Plus de 132 procès intentés devant la justice. Aucun verdict n’a été prononcé jusqu’ici. Ces quatre dernières années, les organisations ont pu documenter dix cas de décès suspects survenus dans des circonstances non encore élucidées. Afin d’enrayer le phénomène de la torture, l’Etat doit envoyer des signaux fort significatifs contre la politique de l’impunité et engager, sans tarder, une profonde réforme dans le domaine. La formation des agents pénitentiaires et de sécurité est aussi de mise à plus d’un titre.
« L’usage de la torture est moins systématique qu’avant la révolution, mais il continue d’être fréquemment exercé à l’encontre de victimes aux profils divers. Ces quatre dernières années, nos organisations ont pu documenter dix cas de décès suspects survenus dans des circonstances non encore élucidées», alerte le bureau de l’Organisation mondiale contre la torture (Omct) en Tunisie, lors de la présentation, hier, du rapport annuel 2019 de son programme d’assistance directe pour les victimes de torture, de mauvais traitements et de violence institutionnelle(Sanad).
Dans une conférence de presse conjointe, tenue à l’occasion de la journée internationale pour le soutien aux victimes de la torture, célébrée le 26 juin de chaque année, l’Association des magistrats tunisiens, Avocats sans frontières, Ltdh et bien d’autres droit-de-l’hommistes ont été quasiment unanimes sur le fait que la torture n’est que le résultat d’une politique d’Etat aussi molle que passive. Résultat : l’impunité demeure monnaie courante, voire un corollaire d’abus de pouvoir et de corruption.
Alors ! Personne n’est au-dessus de la loi demeure un axiome juridique vidé de son sens.
«Jusqu’à la fin 2019, plus de 350 dossiers nous sont parvenus de la part des victimes de torture et de traitements dégradants et humiliants survenus dans des lieux privatifs de liberté (prisons, geôles de police, centres de rétention des migrants..) », révèle Mme Najla Talbi, directrice du programme Sanad, relevant de l’Omct-Tunisie.
Ces chiffres tels que livrés par ledit rapport confirment, ajoute-t-elle, que le phénomène de la torture sévit encore dans un silence strident, d’autant plus que ce nombre de cas dévoilés n’est que la partie invisible de l’iceberg.
Trois grands centres d’accueil pour assistance psychosociale et médicale relevant de l’Omct œuvrent, depuis 2013, à rendre justice aux victimes. Soit « plus de 132 procès intentés par notre organisation devant les différents tribunaux du pays n’ont pas été, jusqu’ici, tranchés.
Aucun verdict n’a été aussi prononcé à cet effet », indique la directrice de Sanad.
Sauf certaines amendes après jugement et seulement deux sanctions pénales contre deux agents de police condamnés dans l’affaire de feu Lilia Ben M’henni. « Ce qui n’est pas suffisant ! », à en croire Mme Talbi.
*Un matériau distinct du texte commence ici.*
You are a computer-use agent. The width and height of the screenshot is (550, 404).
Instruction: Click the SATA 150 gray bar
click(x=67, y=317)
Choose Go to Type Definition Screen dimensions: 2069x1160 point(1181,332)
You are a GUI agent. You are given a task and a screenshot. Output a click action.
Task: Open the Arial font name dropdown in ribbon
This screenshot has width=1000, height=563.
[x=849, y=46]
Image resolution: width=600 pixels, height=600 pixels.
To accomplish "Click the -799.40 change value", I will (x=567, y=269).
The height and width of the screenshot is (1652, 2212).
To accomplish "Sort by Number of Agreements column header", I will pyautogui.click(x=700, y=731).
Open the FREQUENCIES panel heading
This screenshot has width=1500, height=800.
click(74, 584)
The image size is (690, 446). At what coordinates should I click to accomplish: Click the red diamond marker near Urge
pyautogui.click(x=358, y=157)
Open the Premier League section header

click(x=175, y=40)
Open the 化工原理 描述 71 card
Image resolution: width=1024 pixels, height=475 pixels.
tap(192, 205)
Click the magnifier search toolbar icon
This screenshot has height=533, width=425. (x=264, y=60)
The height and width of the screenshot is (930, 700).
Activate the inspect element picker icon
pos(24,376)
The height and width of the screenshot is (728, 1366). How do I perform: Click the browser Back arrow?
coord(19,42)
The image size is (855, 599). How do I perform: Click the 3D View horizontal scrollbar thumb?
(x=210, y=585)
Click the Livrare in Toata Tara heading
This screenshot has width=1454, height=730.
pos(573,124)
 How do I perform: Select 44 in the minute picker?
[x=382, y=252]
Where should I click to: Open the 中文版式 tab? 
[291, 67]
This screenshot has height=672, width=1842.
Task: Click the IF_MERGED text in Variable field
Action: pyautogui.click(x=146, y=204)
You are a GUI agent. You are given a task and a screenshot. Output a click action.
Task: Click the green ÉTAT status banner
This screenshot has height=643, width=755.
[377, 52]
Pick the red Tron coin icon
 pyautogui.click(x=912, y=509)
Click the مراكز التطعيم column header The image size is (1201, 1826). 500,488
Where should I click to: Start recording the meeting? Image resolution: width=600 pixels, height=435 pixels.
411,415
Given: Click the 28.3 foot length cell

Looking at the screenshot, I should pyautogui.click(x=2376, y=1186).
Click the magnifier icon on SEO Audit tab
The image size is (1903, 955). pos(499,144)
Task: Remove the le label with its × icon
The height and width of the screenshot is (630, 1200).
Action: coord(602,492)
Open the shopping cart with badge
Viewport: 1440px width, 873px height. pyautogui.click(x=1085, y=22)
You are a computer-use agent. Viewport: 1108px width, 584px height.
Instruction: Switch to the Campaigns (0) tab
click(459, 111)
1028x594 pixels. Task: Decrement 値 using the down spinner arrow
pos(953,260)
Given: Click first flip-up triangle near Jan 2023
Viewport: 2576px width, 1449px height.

Les recommandations de l’Omct
D’autres violations des droits de l’Homme font également partie des multiples formes de torture et de mauvais traitements. Alors que les audiences y afférentes ne cessent d’être reportées ou renvoyées aux calendes grecques. «Il n’y a pas une volonté politique pour mettre fin à l’impunité», dénonce Me Bassam Trifi, vice-président de la Ligue tunisienne des droits de l’Homme (Ltdh).
Cela, prévient-il, est de nature à compromettre le processus de la justice transitionnelle. Et bien que la publication du rapport final de l’IVD au Jort soit considérée comme un pas en avant, elle n’est pas considérée comme suffisante. Il est vrai que tout cela compte dans le bilan de l’actuel gouvernement, mais il y aura beaucoup à faire pour y arriver. L’absence de la bonne volonté politique y est pour quelque chose. Par ailleurs, la lenteur des procès n’est qu’un obstacle parmi d’autres auxquels sont confrontées les chambres spécialisées.
Pis encore, lit-on dans le même rapport, des accusés se soustraient à la justice avec l’aide d’agents de la police judiciaire et l’encouragement de syndicats sécuritaires.
Ces affaires nécessitent bel et bien un complément d’enquête.
Afin d’enrayer le phénomène de la torture, l’Etat doit envoyer des signaux fort significatifs contre la politique d’impunité dont jouissent les forces de l’ordre et engager, sans tarder, une profonde réforme dans le domaine. La formation des agents pénitentiaires et de sécurité est aussi de mise à plus d’un titre. En quelque sorte, l’impunité demeure une double torture dont la tolérance n’est qu’un crime désavoué. C’est là où versent toutes les recommandations de l’Omct.